(Dataset entries)
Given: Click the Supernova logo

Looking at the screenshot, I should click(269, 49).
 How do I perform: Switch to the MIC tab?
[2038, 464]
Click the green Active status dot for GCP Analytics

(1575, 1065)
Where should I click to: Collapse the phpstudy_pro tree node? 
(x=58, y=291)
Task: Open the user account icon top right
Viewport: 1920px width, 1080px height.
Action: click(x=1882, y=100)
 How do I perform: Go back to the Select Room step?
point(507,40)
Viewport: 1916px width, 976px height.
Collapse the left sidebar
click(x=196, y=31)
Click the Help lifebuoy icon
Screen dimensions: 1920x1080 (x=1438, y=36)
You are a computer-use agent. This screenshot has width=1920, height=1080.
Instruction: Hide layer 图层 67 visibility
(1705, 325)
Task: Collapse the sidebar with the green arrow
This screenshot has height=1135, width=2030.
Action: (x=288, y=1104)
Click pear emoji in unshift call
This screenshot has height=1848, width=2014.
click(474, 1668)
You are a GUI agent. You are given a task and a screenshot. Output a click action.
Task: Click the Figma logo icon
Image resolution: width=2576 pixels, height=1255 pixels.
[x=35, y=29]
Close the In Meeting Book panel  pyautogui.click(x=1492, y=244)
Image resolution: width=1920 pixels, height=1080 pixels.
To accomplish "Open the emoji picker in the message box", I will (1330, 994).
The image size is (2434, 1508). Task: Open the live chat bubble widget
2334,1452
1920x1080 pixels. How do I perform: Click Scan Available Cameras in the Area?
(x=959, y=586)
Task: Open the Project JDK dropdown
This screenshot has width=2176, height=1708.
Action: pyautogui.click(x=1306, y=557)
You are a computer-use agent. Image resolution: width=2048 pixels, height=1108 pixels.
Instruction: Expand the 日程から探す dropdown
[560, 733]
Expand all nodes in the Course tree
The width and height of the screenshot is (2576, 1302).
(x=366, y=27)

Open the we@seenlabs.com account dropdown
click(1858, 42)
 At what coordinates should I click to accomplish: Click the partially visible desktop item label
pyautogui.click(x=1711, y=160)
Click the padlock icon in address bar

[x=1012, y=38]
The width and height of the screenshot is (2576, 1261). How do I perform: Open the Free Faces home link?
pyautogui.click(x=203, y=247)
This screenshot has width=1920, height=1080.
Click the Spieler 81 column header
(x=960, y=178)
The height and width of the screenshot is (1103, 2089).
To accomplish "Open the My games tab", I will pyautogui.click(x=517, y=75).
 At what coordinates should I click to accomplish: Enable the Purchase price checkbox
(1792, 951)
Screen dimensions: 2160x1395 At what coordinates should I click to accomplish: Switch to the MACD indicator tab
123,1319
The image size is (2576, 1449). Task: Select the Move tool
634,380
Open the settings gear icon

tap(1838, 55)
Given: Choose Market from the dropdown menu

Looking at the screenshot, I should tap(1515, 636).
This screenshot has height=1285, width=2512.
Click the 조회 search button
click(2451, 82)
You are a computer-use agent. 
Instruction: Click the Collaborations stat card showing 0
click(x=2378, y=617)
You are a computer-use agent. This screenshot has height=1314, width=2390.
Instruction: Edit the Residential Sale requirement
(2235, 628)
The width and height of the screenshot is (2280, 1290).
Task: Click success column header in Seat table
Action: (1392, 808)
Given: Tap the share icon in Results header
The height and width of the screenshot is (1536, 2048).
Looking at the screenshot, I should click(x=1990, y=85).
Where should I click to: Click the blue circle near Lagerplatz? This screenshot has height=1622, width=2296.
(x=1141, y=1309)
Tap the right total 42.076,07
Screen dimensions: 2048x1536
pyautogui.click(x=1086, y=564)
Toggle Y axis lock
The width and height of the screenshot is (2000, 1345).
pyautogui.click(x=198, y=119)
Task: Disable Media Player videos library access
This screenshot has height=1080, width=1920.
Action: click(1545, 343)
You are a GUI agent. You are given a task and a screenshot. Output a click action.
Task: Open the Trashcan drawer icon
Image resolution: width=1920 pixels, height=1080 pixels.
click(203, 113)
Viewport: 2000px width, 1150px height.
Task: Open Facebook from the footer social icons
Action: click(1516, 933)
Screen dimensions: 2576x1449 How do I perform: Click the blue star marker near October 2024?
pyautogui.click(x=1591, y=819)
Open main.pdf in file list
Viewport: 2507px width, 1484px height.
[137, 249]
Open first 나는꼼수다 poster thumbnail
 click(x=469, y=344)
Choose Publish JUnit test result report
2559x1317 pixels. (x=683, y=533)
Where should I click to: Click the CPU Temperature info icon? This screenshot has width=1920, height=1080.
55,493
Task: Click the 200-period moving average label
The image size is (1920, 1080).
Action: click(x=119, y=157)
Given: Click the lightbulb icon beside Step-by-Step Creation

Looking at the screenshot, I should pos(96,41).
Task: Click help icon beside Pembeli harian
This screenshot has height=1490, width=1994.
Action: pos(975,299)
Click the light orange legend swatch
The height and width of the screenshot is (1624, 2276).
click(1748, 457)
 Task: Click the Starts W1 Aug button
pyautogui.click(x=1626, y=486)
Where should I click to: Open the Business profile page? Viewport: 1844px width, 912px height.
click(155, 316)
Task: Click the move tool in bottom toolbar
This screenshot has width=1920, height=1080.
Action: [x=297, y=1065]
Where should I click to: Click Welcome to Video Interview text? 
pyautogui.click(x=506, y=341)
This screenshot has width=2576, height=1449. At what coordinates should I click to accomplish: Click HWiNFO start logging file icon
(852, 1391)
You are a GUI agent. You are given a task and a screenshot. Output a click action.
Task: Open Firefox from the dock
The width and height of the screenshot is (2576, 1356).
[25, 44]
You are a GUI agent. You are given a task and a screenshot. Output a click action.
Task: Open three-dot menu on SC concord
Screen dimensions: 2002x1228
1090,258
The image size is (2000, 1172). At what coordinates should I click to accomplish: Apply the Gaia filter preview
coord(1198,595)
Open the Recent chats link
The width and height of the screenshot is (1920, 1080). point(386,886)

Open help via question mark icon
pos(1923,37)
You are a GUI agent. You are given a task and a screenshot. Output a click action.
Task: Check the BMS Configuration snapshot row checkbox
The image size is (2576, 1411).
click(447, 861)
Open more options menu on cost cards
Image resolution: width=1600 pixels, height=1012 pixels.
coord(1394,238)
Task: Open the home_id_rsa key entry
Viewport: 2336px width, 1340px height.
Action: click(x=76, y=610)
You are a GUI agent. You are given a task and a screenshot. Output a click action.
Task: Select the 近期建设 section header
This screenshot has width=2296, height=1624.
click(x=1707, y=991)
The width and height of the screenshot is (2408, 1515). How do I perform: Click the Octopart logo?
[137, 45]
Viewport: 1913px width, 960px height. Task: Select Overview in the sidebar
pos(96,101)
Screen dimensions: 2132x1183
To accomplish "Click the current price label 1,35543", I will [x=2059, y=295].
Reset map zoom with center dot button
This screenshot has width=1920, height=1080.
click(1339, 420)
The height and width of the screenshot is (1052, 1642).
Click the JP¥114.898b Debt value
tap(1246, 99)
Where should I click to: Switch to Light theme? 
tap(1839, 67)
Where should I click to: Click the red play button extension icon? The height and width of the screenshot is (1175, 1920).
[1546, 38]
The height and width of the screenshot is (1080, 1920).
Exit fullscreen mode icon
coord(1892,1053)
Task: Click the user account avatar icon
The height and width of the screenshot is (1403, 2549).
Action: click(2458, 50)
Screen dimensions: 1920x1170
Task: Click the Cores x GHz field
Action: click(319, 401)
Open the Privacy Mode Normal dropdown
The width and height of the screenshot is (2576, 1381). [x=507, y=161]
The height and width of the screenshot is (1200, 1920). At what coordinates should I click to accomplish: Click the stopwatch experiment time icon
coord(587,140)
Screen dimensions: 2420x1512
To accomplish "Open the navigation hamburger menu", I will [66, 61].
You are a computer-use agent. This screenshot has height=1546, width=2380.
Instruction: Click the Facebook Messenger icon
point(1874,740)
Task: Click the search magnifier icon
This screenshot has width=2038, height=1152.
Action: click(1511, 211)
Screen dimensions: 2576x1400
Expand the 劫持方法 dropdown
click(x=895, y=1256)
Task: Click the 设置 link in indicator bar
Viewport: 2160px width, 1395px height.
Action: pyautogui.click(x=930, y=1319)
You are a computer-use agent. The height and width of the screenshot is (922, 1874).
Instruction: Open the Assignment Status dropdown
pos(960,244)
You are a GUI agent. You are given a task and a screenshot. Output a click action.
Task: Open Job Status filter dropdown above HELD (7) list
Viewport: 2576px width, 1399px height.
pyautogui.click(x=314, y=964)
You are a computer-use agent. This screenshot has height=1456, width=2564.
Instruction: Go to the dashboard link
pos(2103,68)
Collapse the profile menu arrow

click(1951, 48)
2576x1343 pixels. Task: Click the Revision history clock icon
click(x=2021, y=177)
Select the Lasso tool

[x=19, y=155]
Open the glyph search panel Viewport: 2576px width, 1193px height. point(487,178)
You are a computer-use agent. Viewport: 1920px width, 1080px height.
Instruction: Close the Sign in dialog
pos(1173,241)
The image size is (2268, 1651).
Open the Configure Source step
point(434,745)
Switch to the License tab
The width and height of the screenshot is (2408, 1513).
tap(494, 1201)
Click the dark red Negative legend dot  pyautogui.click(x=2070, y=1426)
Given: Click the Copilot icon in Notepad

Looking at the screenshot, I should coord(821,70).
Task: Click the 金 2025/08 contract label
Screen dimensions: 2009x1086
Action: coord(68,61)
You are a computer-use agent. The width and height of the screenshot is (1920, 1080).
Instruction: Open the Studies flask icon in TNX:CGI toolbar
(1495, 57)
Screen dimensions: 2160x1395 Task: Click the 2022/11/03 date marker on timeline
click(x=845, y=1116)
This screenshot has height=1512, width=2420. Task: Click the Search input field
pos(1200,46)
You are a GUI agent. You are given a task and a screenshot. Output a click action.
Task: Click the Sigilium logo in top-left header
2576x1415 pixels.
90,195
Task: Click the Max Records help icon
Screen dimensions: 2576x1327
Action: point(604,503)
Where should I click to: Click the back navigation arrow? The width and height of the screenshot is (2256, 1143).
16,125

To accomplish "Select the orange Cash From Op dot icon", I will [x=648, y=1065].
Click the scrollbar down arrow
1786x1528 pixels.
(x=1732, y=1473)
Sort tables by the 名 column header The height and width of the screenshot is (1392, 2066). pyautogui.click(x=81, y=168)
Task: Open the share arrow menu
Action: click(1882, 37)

_WHAT TO DO:_ In the entries above, one line contains "The height and width of the screenshot is (1536, 2048)." and another contains "Task: Open the Trashcan drawer icon". Reproduce exactly those two lines and the lines between them, nothing else.

_RESPONSE FOR THIS EXERCISE:_
The height and width of the screenshot is (1536, 2048).
Looking at the screenshot, I should click(x=1990, y=85).
Where should I click to: Click the blue circle near Lagerplatz? This screenshot has height=1622, width=2296.
(x=1141, y=1309)
Tap the right total 42.076,07
Screen dimensions: 2048x1536
pyautogui.click(x=1086, y=564)
Toggle Y axis lock
The width and height of the screenshot is (2000, 1345).
pyautogui.click(x=198, y=119)
Task: Disable Media Player videos library access
This screenshot has height=1080, width=1920.
Action: click(1545, 343)
You are a GUI agent. You are given a task and a screenshot. Output a click action.
Task: Open the Trashcan drawer icon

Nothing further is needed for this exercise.